• PROBLEM REQUIREMENTS
A word-for-word copy of the line containing "Screen dimensions: 1568x445" and every following line to the end of the data below is all the answer should hold.

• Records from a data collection
====================
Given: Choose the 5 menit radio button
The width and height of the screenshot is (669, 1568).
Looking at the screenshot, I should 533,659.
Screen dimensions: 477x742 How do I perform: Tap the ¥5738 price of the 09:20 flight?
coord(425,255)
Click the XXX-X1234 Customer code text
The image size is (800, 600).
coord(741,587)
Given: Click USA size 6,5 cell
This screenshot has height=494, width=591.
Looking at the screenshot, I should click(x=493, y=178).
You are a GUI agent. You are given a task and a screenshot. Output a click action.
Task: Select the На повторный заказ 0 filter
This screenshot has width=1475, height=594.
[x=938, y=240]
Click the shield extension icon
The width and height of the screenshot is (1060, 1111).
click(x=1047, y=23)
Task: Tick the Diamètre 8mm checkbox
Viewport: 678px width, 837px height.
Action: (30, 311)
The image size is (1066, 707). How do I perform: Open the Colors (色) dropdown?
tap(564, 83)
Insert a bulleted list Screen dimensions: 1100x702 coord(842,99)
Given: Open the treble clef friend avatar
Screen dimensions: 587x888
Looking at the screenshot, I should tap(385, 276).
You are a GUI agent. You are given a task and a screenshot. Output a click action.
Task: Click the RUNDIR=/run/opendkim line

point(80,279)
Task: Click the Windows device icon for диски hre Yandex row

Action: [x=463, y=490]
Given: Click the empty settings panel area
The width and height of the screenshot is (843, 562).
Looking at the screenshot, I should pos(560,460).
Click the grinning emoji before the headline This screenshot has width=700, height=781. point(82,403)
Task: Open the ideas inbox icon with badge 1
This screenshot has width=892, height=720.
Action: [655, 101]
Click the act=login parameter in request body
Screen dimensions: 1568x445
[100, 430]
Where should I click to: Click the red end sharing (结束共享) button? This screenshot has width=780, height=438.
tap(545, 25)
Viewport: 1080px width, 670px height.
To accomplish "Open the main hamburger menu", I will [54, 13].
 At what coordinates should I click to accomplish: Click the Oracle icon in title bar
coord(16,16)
====================
• RESPONSE
Screen dimensions: 1568x445
[100, 430]
Where should I click to: Click the red end sharing (结束共享) button? This screenshot has width=780, height=438.
tap(545, 25)
Viewport: 1080px width, 670px height.
To accomplish "Open the main hamburger menu", I will [54, 13].
 At what coordinates should I click to accomplish: Click the Oracle icon in title bar
coord(16,16)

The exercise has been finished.